Article 5(3) states: “The African Court may entitle relevant Non-Governmental Organizations (NGOs) with observer status before the Commission, and individuals to institute cases directly before it, in accordance with article 34(6) of this Protocol.
Ghana’s position was affirmed on Monday by Mr Kwame Anyimadu-Antwi, Chairperson, Constitutional Committee on Legal and Parliamentary Affairs of Parliament, who is part of Ghana’s delegation at the International Conference on the Implementation and Impact of Decisions of the African Court in Dar es Salaam, Tanzania.
He noted that as sign of commitment to the African Court, Ghana signed the declaration on February 9, 2011, and deposited it on March 10th, 2011 to allow Ghanaian citizens and non-governmental organisations to file cases at the African Court.
Ghana has been joined by five others African Countries namely Burkina Faso, The Gambia, Mali, Malawi, and Tunisia to have taken the bold step to accept the authority of the African Court.
Contributing to discussion on the implementation of African Court’s decision, experiences from the legislature; Mr Anyimadu-Antwi noted that Ghana as demonstration of its commitment to the African Court has implemented judgements against the state; “in fact in all the cases that Ghana was dragged to the African Court, the nation worn.
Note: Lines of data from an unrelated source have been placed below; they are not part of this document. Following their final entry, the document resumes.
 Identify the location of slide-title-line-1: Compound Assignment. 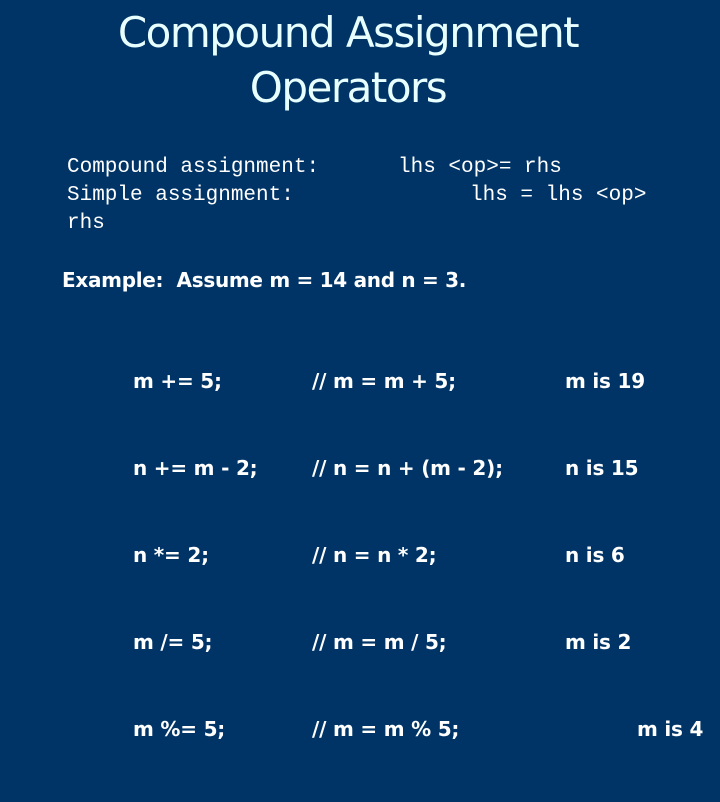
(348, 32).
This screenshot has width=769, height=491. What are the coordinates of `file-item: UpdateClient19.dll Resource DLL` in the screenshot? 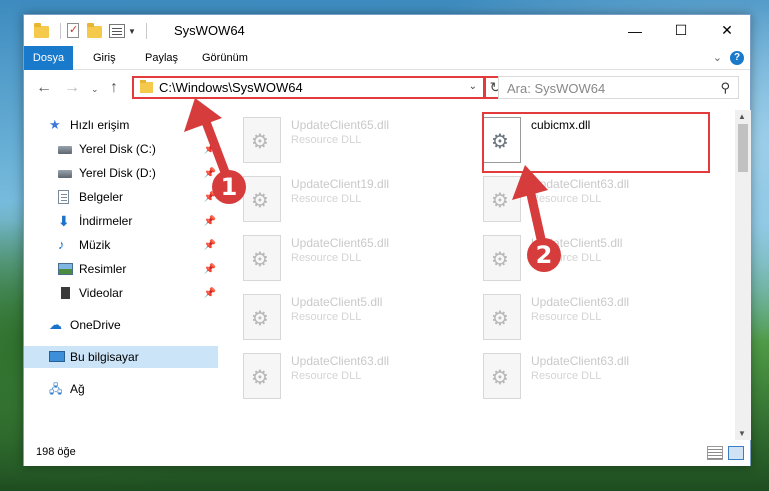 It's located at (334, 199).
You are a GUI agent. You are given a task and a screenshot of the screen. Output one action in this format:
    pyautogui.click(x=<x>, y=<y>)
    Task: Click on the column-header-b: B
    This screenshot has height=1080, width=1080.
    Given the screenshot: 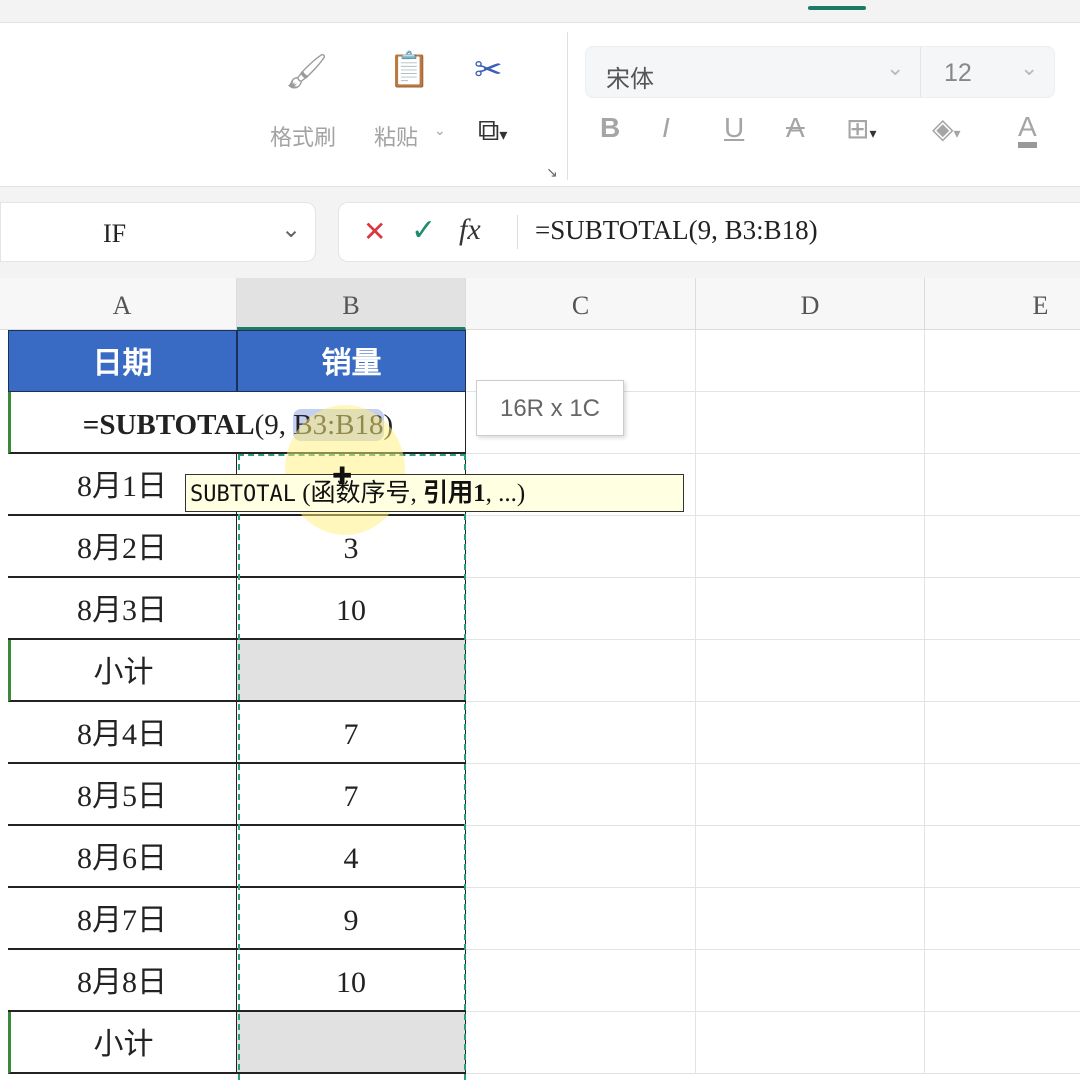 What is the action you would take?
    pyautogui.click(x=352, y=304)
    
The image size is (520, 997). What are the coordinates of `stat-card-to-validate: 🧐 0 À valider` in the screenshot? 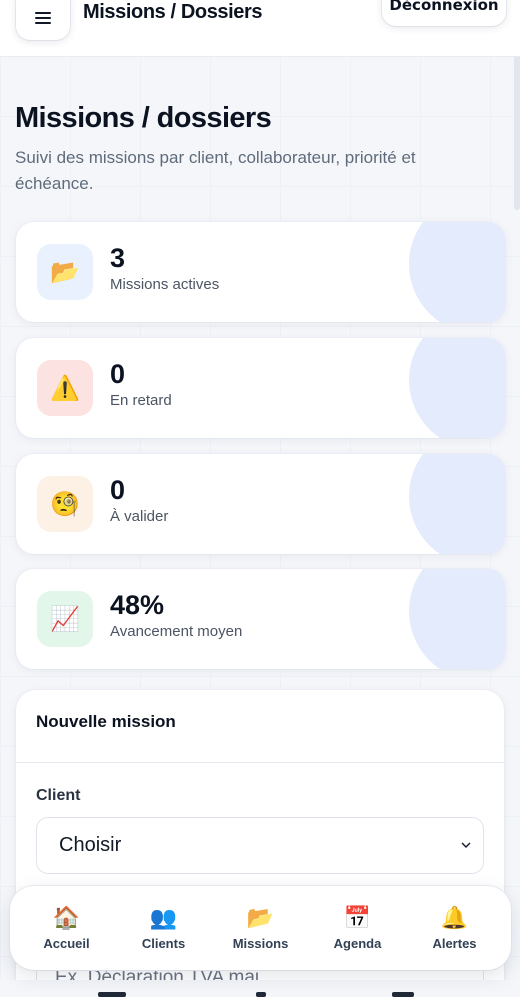 It's located at (260, 504).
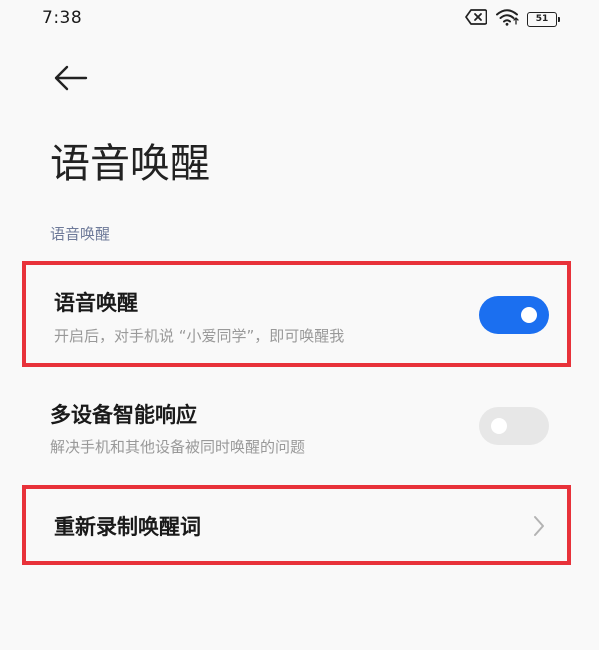  What do you see at coordinates (300, 20) in the screenshot?
I see `status-bar: 7:38 51` at bounding box center [300, 20].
“It was only one case where an interlocutory order drew a bit of hiccups but the nation worn the substantive case”.
Justice Emmanuel Yonny Kulendi a Justice of the Supreme Court of Ghana, contributing to the discussion, noted that there was a fundamental challenge to the structure of the African Court and called for review.
He said for AU Member States to be committed in the implementation of the African Court’s decision, “we must check the structures that establishes it”.
Only 31 Member States have currently ratified the Protocol establishing the African Court out of these, only the six States have accepted the competence of the African Court according to its Act. 34 (6), according to which individuals and NGOs can directly file cases to the African Court.
In the absence of such a Declaration, the application must be submitted to the Banjul Commission first, which may then – after preliminary examination – decide to refer the case to the Court.